辞書を引くと、まず道徳的な意義で、という前置きがあって、高潔さ、誠実さ、堅固な正直さという意味がくる。いまの都知事の四男問題(何人子供おるんじゃしかも男ばっかり)でも、法的にどうかでなく、政治家としての integrity が危ういのだと、どっかのブログで読んだ。テレビでも、政治ドラマや法廷ドラマでよく聞く単語だ。

ところが次にこの語を良く聞くのが、SFドラマや、テクノロジー業界だったりする。ここでの語義は「高潔さ」じゃあない。
むしろ最初に integration という言葉を聞いたときは、「統合する」と理解したから、たとえばICチップの "IC" は、"integrated circuit" で、訳は「集積回路」だと聞いても、なんとなくわかりはする。機能が統合されて自己完結した回路なんだろうな、と。でもこの単語が、ナチュラルに「高潔さ」という意味を同居させる integrity に繋がるかというと、なんとなく理解できるようなできないような、微妙な違和感がのこる。完全に統合されてる、すなわち欠点がなく、よって清廉高潔である、と? うーん。あとデータの「整合性」と言ったときも、integrity が出てくることがあるな。
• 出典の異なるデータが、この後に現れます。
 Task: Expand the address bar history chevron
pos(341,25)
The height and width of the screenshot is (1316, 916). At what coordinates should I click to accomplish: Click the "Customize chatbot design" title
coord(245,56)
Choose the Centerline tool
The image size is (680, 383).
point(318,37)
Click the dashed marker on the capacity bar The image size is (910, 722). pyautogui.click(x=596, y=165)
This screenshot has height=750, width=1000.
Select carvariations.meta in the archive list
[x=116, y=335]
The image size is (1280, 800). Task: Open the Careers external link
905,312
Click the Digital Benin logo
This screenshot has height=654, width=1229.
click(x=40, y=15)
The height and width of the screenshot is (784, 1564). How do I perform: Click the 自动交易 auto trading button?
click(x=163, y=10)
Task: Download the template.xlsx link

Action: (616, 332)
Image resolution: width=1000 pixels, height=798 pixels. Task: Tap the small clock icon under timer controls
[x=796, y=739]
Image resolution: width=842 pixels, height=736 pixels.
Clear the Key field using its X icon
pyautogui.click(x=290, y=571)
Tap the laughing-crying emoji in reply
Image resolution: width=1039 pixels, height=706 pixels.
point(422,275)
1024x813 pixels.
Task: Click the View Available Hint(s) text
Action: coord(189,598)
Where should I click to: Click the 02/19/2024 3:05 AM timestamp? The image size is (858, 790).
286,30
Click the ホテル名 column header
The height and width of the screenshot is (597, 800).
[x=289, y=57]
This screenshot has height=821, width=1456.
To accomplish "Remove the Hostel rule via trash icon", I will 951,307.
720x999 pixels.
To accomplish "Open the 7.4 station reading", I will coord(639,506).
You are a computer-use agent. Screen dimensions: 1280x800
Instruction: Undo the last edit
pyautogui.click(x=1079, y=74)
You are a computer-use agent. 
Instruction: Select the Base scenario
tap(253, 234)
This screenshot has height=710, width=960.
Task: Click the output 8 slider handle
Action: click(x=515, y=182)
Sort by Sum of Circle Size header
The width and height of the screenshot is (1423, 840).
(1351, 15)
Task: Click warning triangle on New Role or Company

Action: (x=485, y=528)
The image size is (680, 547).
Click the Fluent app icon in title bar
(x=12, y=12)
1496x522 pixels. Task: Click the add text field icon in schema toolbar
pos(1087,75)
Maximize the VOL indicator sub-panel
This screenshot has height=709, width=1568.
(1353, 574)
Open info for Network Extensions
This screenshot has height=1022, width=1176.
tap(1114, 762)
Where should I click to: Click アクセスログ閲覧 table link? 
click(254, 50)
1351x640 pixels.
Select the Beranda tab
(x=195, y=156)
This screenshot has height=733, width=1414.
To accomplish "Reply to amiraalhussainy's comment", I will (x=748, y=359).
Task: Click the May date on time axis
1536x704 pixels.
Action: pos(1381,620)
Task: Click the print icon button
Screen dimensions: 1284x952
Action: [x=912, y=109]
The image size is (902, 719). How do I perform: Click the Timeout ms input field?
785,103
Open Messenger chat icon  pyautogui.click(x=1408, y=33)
スタートレックエンタープライズ号が受けたダメージを報告するときに必ず聞こえる "Hull integrity" は、「船体強度」と訳される。
強度。はて、訳としては他に訳しようのない適訳だと思うけど、よく考えると難しい表現だ。"Hull integrity down to 80%" といったとき、それが「あと80%の衝撃で船体がバラバラになる(逆に言えば船体強度1%まで、船としての機能・形状は維持してる)」のか、「すでに20%の船体が破損している(つまり船体強度50%になれば、十分“大破”レベル)」なのか、僕はよくわかってない。

「政治的な高潔さ」から「船体強度」までがひとつの言葉のなかにあっても、日本語ではうまく概念を咀嚼できない。たとえば have は、使ってるうちに「持つ」や「食べる」や「誰かに何々させる」や「完了形」の意味が、だんだん一体化して、ひとつの概念として受け入れられたのに、integrity はそれができない。つまるところ、integrity が統合できないのだ。よしウマいこと言った俺!!